## Begin Extract
Department in charge of customs and ceremonies of Brunei

The Jabatan Adat Istiadat Negara (abbrev: JAIN) is a government department under the Prime Minister's Office that functions to guarantee the constant maintenance of Royal Customs. It has been translated literally as the Office of State Customs, the Department of the State Customs or the State Department of Customs and Traditions, even though it does not have an English name. In order to guarantee that the practice and implementation, particularly the Istiadat Diraja (Royal Ceremonies), are always in accordance with the philosophy of Melayu Islam Beraja, preaching and teaching the public through lectures, briefings, and workshops on Adat Istiadat (Customs) are regularly held.

== History ==
On 1 July 1954, the Jabatan Adat Istiadat, Ugama dan Kebajikan Masyarakat (Department of Customs, Religious and Social Welfare) was founded. Its first offices were located at the General Office of the Royal Secretariat Building (now known as the Secretariat Building). With the consent of Sultan Omar Ali Saifuddien III, the department was established with the royal appointment of Pengiran Anak Haji Mohamed Alam as the Pegawai Adat Istiadat, Ugama, and Kebajikan Masyarakat (Customs, Religious, and Social Welfare Officer).
## End Extract
## Begin Given entries
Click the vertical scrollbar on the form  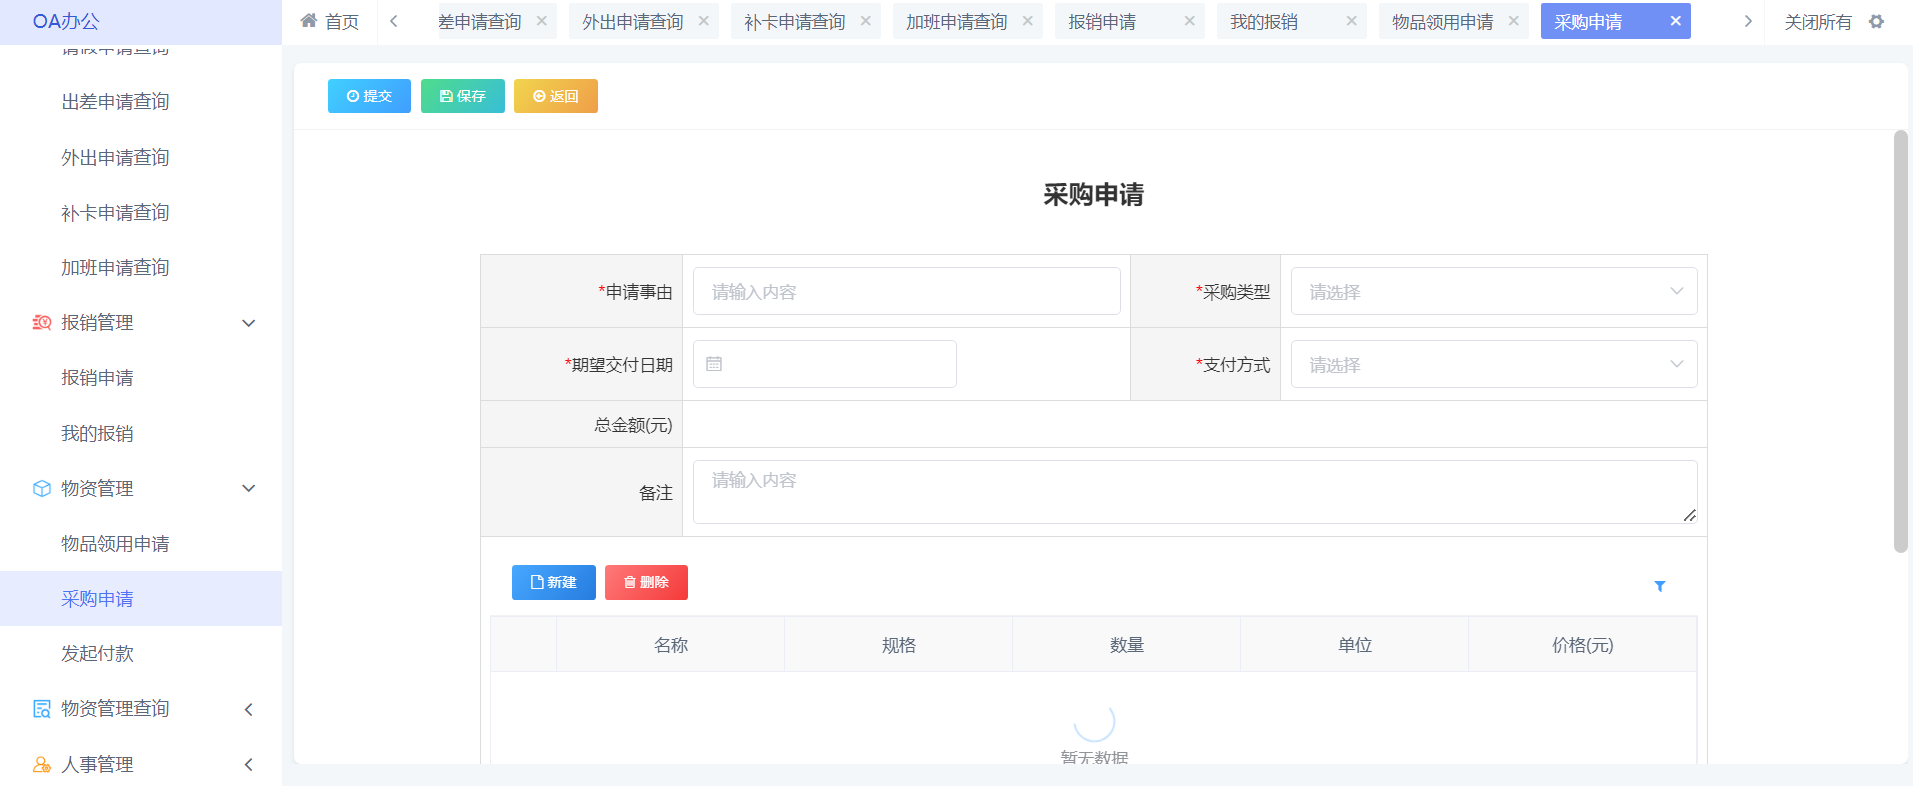[x=1900, y=340]
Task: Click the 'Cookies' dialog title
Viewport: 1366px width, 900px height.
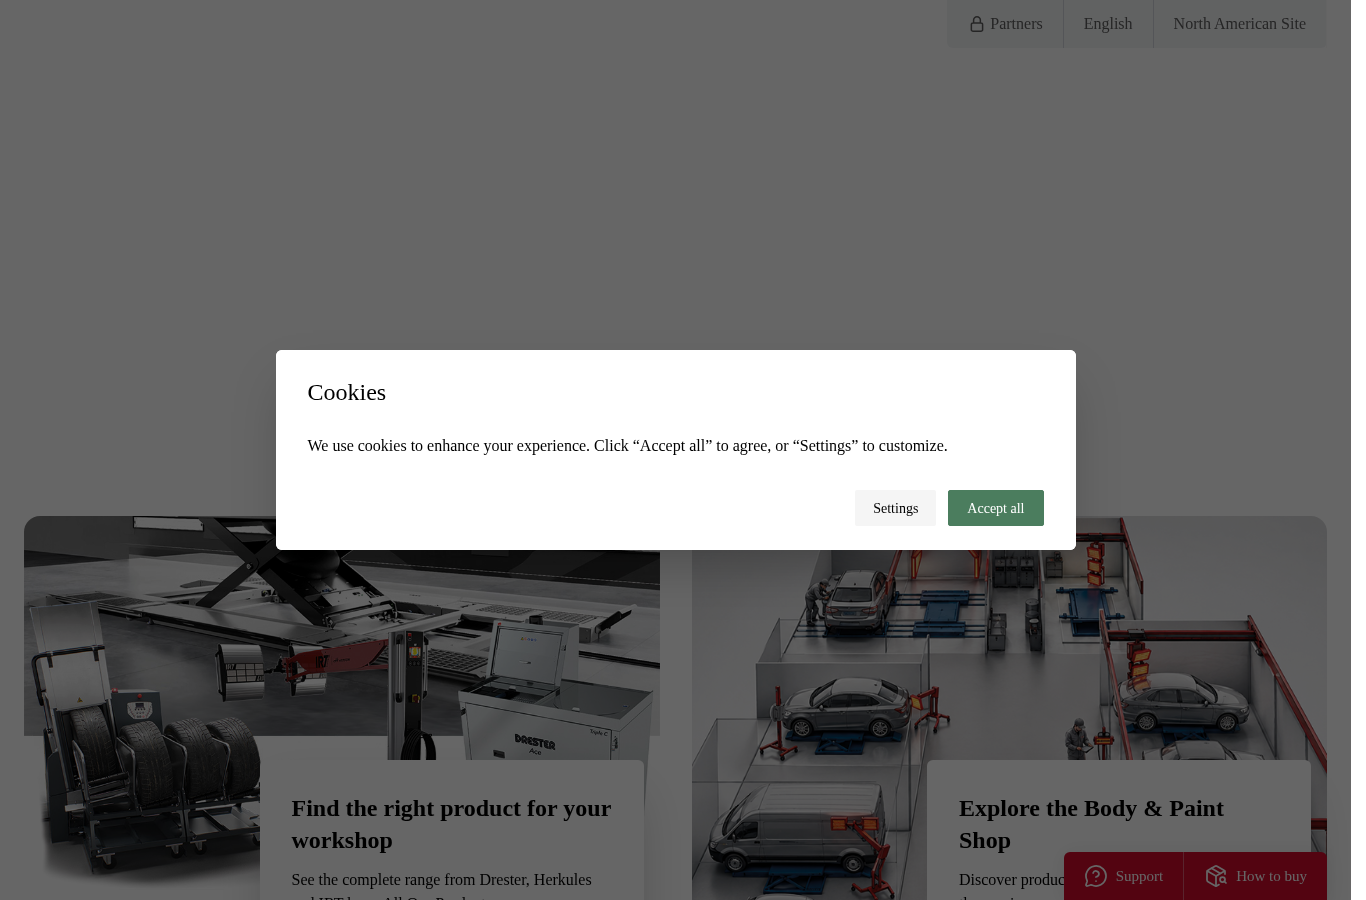Action: [x=346, y=392]
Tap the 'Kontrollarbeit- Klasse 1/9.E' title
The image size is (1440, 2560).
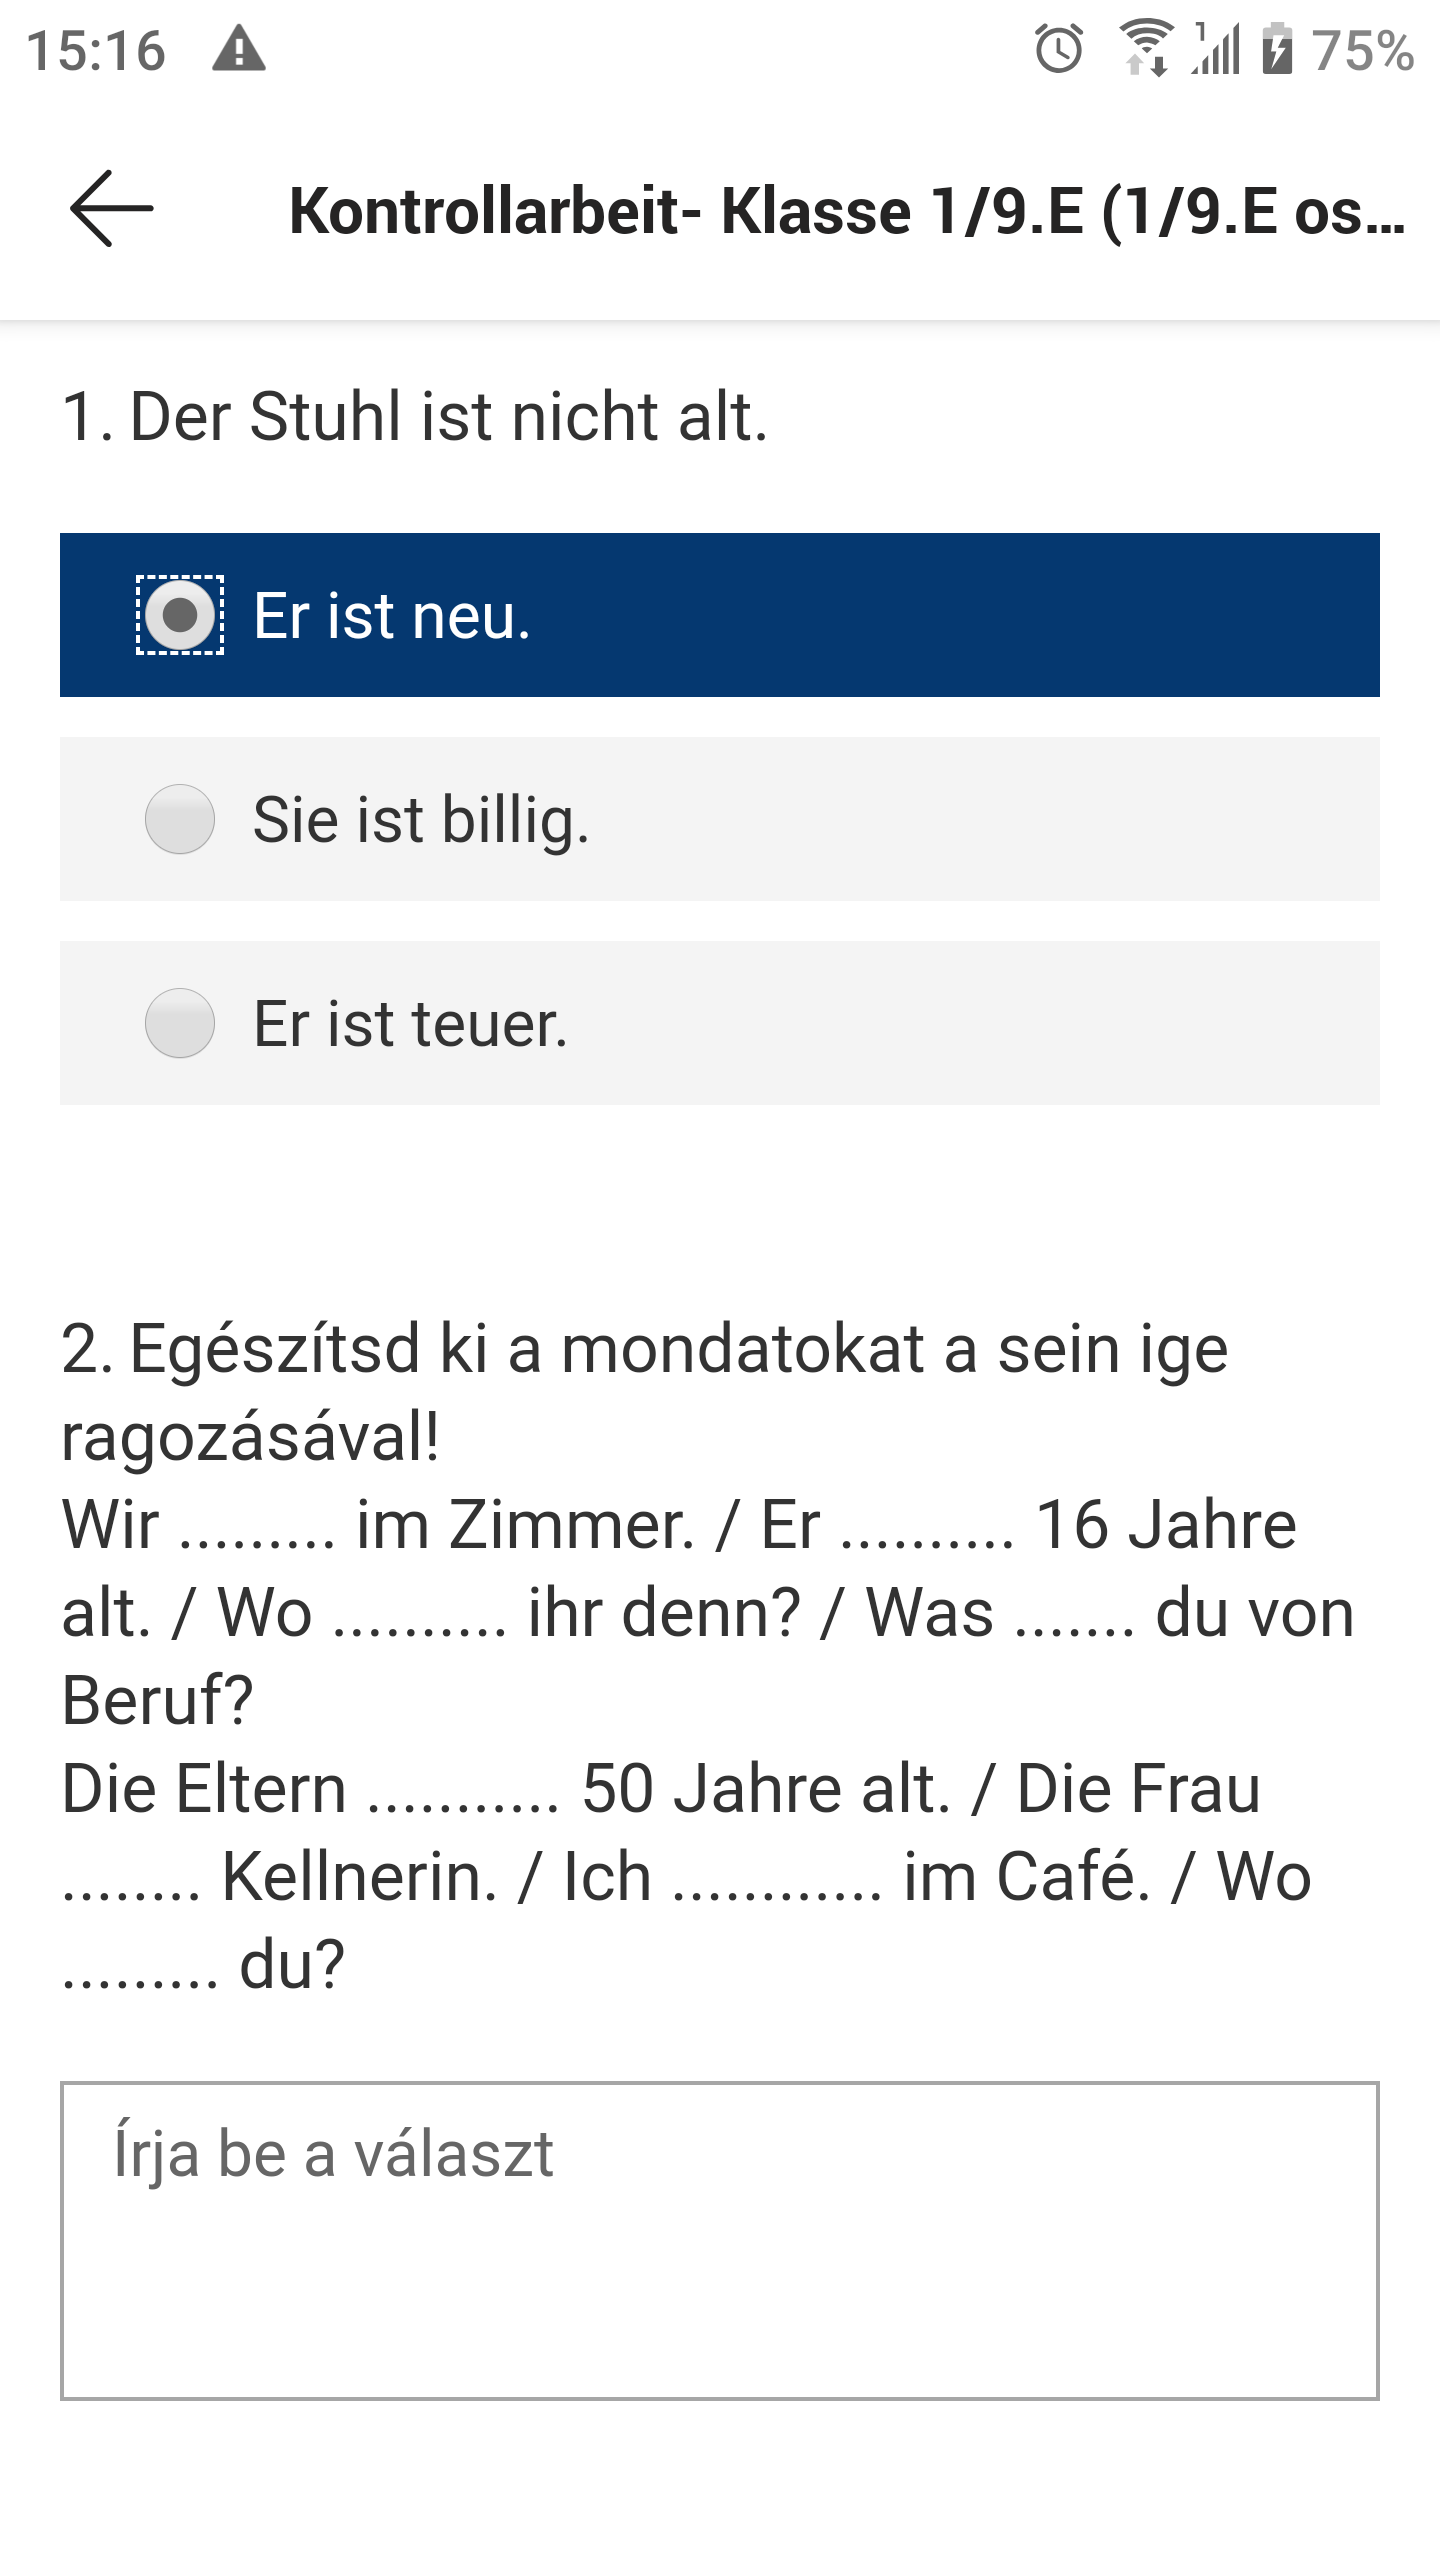(x=846, y=211)
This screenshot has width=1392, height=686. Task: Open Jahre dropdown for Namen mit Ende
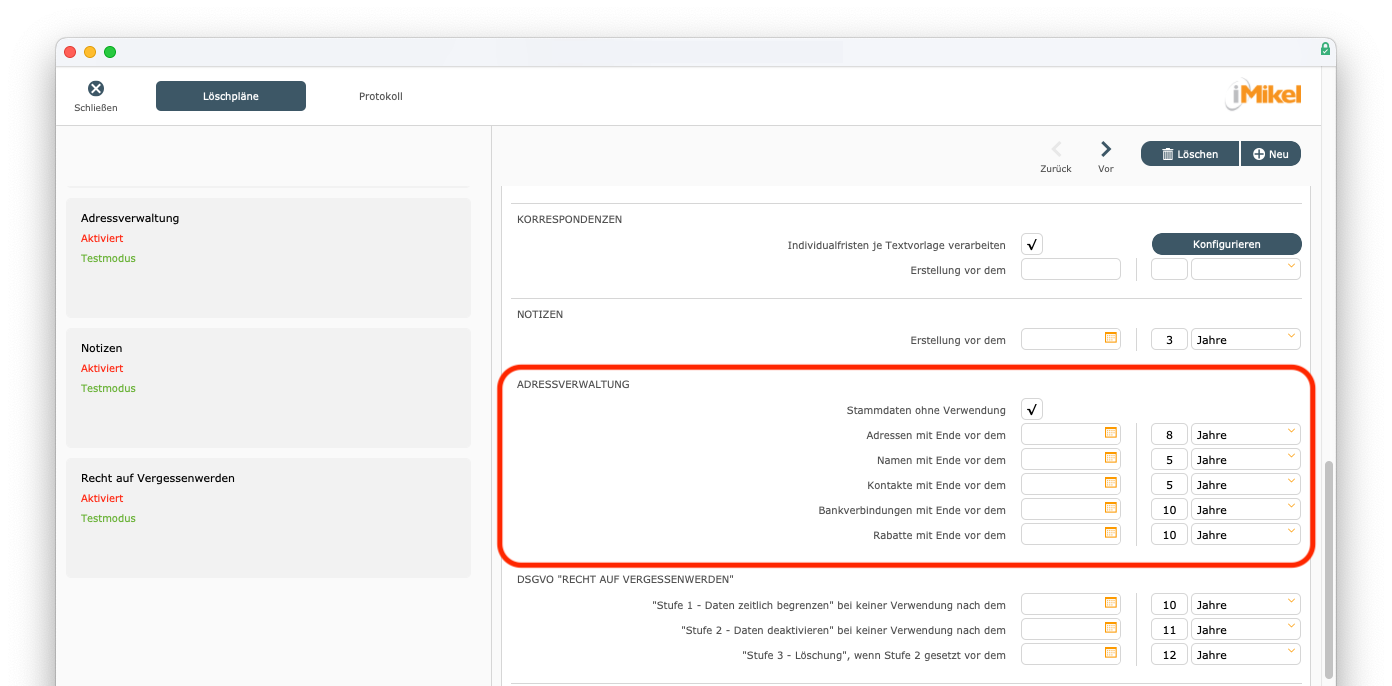pos(1245,459)
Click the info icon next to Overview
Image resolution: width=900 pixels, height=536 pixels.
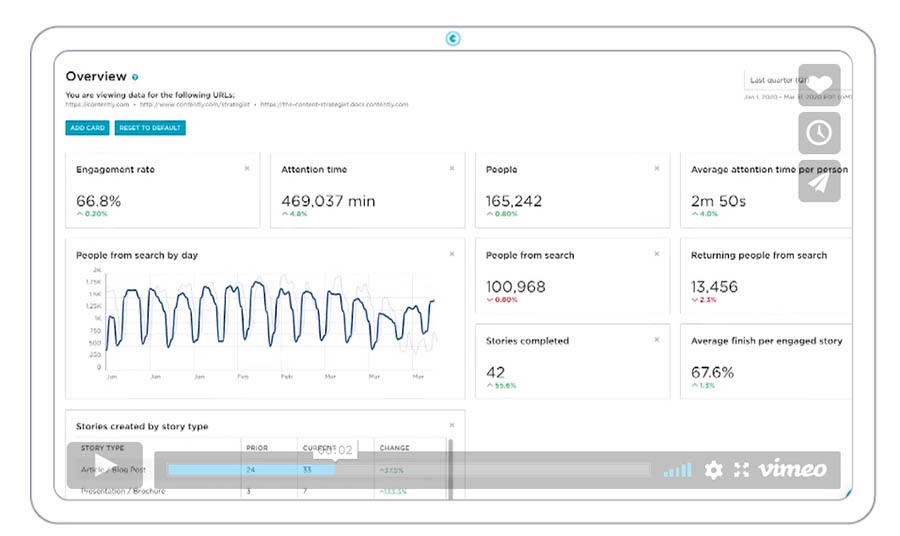coord(136,77)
## End Given entries
#### Goal
For each statement, say yes or no according to the text on Brunei's customs department above, and quote the words that settle it. (a) JAIN has an English name. (b) JAIN is a government department under the Ministry of Home Affairs. (c) The department founded on 1 July 1954 first had its offices at the General Office of the Royal Secretariat Building.

#### The reply
(a) No: "even though it does not have an English name"
(b) No: "a government department under the Prime Minister's Office"
(c) Yes: "Its first offices were located at the General Office of the Royal Secretariat Building"